**Exercise prompt**
Down to the last character, write out the records below.

(Stored records)
--- --- ---

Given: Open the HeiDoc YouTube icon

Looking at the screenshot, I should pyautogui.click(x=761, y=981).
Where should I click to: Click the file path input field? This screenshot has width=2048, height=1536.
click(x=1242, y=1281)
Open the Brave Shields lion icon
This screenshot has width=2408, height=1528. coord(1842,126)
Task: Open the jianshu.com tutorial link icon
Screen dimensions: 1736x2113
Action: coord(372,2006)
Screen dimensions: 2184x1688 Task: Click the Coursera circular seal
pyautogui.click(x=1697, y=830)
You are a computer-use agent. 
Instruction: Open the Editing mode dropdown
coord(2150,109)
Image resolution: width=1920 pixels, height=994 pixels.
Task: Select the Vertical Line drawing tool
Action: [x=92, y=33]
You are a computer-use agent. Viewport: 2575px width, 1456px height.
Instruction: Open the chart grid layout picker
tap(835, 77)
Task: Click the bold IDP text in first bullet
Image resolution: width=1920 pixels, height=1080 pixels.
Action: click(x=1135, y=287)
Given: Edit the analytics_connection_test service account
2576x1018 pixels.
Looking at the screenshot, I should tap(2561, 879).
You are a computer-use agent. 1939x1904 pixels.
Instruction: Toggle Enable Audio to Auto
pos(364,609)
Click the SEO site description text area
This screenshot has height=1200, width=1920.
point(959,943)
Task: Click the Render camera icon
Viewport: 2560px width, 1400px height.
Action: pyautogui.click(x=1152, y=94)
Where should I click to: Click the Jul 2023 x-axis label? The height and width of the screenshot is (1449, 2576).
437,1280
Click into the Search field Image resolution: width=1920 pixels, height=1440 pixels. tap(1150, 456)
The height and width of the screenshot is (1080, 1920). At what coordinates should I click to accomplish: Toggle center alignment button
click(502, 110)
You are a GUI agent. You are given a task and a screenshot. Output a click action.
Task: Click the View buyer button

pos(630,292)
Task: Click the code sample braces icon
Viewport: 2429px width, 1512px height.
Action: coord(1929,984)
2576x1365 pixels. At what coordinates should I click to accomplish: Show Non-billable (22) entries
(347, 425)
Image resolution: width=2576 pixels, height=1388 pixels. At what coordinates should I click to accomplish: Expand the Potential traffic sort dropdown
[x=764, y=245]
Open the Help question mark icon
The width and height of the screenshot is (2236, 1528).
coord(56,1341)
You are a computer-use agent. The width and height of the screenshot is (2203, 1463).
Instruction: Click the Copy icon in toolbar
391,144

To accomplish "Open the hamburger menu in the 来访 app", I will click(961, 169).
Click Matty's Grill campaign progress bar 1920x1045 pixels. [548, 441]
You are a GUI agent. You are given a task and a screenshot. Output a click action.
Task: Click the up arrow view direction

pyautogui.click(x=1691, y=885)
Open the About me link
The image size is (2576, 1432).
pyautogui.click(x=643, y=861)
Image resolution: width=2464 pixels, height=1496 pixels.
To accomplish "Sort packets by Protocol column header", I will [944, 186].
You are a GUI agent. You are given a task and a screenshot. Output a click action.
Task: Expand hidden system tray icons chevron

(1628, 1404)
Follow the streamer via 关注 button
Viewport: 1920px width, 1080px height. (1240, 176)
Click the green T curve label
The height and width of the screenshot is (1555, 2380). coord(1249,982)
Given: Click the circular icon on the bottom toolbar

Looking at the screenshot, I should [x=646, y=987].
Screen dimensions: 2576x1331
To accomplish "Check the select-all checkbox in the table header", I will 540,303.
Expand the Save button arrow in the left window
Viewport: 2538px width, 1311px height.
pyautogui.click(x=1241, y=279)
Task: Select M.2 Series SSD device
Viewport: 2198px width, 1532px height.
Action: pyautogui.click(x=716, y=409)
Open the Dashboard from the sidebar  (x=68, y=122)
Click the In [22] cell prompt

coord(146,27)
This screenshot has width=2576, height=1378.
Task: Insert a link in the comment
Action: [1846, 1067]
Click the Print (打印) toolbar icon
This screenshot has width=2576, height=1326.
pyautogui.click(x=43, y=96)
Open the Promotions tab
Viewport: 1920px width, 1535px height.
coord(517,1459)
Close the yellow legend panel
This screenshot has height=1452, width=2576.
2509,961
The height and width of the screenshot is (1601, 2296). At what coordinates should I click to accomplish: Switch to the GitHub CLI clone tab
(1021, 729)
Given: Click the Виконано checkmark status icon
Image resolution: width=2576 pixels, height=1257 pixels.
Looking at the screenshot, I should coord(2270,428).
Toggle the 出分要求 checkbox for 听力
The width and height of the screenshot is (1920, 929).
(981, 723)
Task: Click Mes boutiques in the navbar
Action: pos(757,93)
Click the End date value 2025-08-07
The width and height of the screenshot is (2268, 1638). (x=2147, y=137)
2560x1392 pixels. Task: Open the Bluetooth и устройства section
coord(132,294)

--- --- ---

**Reply**
Given: Open the HeiDoc YouTube icon

Looking at the screenshot, I should pyautogui.click(x=761, y=981).
Where should I click to: Click the file path input field? This screenshot has width=2048, height=1536.
click(x=1242, y=1281)
Open the Brave Shields lion icon
This screenshot has width=2408, height=1528. coord(1842,126)
Task: Open the jianshu.com tutorial link icon
Screen dimensions: 1736x2113
Action: coord(372,2006)
Screen dimensions: 2184x1688 Task: Click the Coursera circular seal
pyautogui.click(x=1697, y=830)
You are a computer-use agent. 
Instruction: Open the Editing mode dropdown
coord(2150,109)
Image resolution: width=1920 pixels, height=994 pixels.
Task: Select the Vertical Line drawing tool
Action: [x=92, y=33]
You are a computer-use agent. Viewport: 2575px width, 1456px height.
Instruction: Open the chart grid layout picker
tap(835, 77)
Task: Click the bold IDP text in first bullet
Image resolution: width=1920 pixels, height=1080 pixels.
Action: click(x=1135, y=287)
Given: Edit the analytics_connection_test service account
2576x1018 pixels.
Looking at the screenshot, I should tap(2561, 879).
You are a computer-use agent. 1939x1904 pixels.
Instruction: Toggle Enable Audio to Auto
pos(364,609)
Click the SEO site description text area
This screenshot has height=1200, width=1920.
point(959,943)
Task: Click the Render camera icon
Viewport: 2560px width, 1400px height.
Action: pyautogui.click(x=1152, y=94)
Where should I click to: Click the Jul 2023 x-axis label? The height and width of the screenshot is (1449, 2576).
437,1280
Click into the Search field Image resolution: width=1920 pixels, height=1440 pixels. tap(1150, 456)
The height and width of the screenshot is (1080, 1920). At what coordinates should I click to accomplish: Toggle center alignment button
click(502, 110)
You are a GUI agent. You are given a task and a screenshot. Output a click action.
Task: Click the View buyer button

pos(630,292)
Task: Click the code sample braces icon
Viewport: 2429px width, 1512px height.
Action: coord(1929,984)
2576x1365 pixels. At what coordinates should I click to accomplish: Show Non-billable (22) entries
(347, 425)
Image resolution: width=2576 pixels, height=1388 pixels. At what coordinates should I click to accomplish: Expand the Potential traffic sort dropdown
[x=764, y=245]
Open the Help question mark icon
The width and height of the screenshot is (2236, 1528).
coord(56,1341)
You are a computer-use agent. The width and height of the screenshot is (2203, 1463).
Instruction: Click the Copy icon in toolbar
391,144

To accomplish "Open the hamburger menu in the 来访 app", I will click(961, 169).
Click Matty's Grill campaign progress bar 1920x1045 pixels. [548, 441]
You are a GUI agent. You are given a task and a screenshot. Output a click action.
Task: Click the up arrow view direction

pyautogui.click(x=1691, y=885)
Open the About me link
The image size is (2576, 1432).
pyautogui.click(x=643, y=861)
Image resolution: width=2464 pixels, height=1496 pixels.
To accomplish "Sort packets by Protocol column header", I will [944, 186].
You are a GUI agent. You are given a task and a screenshot. Output a click action.
Task: Expand hidden system tray icons chevron

(1628, 1404)
Follow the streamer via 关注 button
Viewport: 1920px width, 1080px height. (1240, 176)
Click the green T curve label
The height and width of the screenshot is (1555, 2380). coord(1249,982)
Given: Click the circular icon on the bottom toolbar

Looking at the screenshot, I should [x=646, y=987].
Screen dimensions: 2576x1331
To accomplish "Check the select-all checkbox in the table header", I will 540,303.
Expand the Save button arrow in the left window
Viewport: 2538px width, 1311px height.
pyautogui.click(x=1241, y=279)
Task: Select M.2 Series SSD device
Viewport: 2198px width, 1532px height.
Action: pyautogui.click(x=716, y=409)
Open the Dashboard from the sidebar  (x=68, y=122)
Click the In [22] cell prompt

coord(146,27)
This screenshot has width=2576, height=1378.
Task: Insert a link in the comment
Action: [1846, 1067]
Click the Print (打印) toolbar icon
This screenshot has width=2576, height=1326.
pyautogui.click(x=43, y=96)
Open the Promotions tab
Viewport: 1920px width, 1535px height.
coord(517,1459)
Close the yellow legend panel
This screenshot has height=1452, width=2576.
2509,961
The height and width of the screenshot is (1601, 2296). At what coordinates should I click to accomplish: Switch to the GitHub CLI clone tab
(1021, 729)
Given: Click the Виконано checkmark status icon
Image resolution: width=2576 pixels, height=1257 pixels.
Looking at the screenshot, I should coord(2270,428).
Toggle the 出分要求 checkbox for 听力
The width and height of the screenshot is (1920, 929).
(981, 723)
Task: Click Mes boutiques in the navbar
Action: pos(757,93)
Click the End date value 2025-08-07
The width and height of the screenshot is (2268, 1638). (x=2147, y=137)
2560x1392 pixels. Task: Open the Bluetooth и устройства section
coord(132,294)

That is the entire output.